* _What you have to do_: Every line containing "here" should be copied out. Go through the entries and find them.

----

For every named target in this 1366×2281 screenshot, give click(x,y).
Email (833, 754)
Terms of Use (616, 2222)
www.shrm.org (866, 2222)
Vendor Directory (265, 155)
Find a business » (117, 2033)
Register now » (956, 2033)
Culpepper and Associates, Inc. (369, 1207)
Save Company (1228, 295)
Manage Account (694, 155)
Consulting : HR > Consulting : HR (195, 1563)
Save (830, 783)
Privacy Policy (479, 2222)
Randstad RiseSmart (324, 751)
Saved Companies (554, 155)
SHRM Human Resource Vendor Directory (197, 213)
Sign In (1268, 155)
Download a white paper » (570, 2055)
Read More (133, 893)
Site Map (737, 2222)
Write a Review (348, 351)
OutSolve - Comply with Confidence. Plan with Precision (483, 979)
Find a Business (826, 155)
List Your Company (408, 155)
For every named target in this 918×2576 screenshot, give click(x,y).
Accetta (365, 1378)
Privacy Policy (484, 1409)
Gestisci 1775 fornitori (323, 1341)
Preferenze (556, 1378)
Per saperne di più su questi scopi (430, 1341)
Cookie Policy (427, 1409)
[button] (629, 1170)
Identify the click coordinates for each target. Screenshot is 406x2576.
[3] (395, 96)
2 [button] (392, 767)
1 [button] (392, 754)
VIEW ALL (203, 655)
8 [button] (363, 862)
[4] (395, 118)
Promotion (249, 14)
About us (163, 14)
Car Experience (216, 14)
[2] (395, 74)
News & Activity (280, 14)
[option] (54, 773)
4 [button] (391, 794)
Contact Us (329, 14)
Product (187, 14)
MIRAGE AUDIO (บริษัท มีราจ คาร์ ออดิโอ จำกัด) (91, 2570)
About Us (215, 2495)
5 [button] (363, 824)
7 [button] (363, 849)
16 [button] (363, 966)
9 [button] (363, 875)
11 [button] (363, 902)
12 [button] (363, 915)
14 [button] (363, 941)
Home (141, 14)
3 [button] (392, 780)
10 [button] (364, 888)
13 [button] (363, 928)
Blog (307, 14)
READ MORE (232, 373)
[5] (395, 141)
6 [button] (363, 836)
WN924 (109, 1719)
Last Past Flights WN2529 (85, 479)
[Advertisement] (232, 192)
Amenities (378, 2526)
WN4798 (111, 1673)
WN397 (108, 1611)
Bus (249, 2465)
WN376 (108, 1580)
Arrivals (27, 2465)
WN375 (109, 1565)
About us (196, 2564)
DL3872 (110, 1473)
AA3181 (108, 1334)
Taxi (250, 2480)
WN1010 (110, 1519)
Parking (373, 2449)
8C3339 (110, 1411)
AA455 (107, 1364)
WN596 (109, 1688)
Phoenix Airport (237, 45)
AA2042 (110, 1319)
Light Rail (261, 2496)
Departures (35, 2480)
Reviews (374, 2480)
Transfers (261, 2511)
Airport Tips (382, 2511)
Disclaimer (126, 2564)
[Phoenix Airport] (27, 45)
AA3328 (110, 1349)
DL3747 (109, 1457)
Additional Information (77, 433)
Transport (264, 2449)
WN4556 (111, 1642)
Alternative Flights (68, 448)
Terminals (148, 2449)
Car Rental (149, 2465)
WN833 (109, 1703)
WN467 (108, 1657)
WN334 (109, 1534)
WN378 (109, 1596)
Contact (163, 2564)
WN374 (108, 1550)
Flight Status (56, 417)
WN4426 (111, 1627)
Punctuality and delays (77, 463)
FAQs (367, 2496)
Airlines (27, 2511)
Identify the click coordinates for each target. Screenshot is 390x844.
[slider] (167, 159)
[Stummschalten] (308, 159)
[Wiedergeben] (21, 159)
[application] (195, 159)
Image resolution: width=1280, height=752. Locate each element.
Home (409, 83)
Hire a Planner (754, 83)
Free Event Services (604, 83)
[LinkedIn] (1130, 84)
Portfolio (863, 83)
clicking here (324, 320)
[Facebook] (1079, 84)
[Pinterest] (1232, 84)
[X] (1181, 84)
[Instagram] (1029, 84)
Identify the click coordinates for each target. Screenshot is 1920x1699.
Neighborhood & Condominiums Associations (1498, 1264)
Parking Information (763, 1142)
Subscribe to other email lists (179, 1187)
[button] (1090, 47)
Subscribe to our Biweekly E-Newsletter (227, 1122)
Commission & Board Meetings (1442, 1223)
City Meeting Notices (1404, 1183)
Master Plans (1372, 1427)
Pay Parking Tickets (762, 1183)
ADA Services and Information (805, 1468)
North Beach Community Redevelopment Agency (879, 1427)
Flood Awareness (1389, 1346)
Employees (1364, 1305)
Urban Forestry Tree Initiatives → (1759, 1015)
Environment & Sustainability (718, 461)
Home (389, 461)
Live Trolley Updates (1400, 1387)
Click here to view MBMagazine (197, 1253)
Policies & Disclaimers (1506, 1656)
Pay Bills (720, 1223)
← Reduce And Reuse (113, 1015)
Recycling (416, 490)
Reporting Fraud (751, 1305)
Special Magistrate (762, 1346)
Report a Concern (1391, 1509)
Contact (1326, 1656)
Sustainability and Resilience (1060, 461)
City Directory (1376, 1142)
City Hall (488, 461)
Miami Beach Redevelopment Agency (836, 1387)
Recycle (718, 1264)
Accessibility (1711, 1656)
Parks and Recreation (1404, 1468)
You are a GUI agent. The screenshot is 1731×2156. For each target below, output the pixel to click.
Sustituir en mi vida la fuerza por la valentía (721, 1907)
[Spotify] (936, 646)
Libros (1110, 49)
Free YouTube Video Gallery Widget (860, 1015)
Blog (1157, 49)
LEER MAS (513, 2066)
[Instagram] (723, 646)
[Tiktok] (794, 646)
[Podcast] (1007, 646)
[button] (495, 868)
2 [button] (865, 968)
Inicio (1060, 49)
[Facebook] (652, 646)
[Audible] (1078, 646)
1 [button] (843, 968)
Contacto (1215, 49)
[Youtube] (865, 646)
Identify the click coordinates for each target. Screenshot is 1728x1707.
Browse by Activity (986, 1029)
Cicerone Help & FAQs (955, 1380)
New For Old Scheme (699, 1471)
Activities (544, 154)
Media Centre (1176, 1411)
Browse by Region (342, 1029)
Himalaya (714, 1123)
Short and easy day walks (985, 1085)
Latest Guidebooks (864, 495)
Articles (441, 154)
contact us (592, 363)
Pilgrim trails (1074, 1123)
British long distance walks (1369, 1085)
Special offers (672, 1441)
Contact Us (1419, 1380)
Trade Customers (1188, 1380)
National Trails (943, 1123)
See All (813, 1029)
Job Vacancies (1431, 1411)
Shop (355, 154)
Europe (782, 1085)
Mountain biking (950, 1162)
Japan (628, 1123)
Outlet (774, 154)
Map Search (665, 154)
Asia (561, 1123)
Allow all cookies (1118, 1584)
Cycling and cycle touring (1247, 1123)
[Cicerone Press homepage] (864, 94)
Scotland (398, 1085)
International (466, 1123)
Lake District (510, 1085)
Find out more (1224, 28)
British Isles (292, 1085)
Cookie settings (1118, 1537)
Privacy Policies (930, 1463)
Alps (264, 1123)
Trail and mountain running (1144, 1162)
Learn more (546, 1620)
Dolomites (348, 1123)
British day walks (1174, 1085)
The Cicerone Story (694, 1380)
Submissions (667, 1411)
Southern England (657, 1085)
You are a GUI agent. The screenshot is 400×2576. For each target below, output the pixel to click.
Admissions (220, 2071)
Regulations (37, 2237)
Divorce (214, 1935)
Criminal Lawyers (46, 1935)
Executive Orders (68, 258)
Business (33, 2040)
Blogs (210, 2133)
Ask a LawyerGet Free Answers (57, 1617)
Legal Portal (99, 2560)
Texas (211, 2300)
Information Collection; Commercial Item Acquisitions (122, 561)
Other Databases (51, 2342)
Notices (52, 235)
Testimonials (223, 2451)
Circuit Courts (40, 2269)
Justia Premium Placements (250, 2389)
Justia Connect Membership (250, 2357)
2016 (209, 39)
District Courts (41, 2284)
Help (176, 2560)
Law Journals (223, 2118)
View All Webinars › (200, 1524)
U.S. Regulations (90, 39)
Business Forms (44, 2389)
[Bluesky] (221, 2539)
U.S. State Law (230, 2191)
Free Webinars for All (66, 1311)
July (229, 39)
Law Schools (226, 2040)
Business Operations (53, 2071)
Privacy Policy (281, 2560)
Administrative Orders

----

* _Result_:
clicking here (324, 320)
Click here to view MBMagazine (197, 1253)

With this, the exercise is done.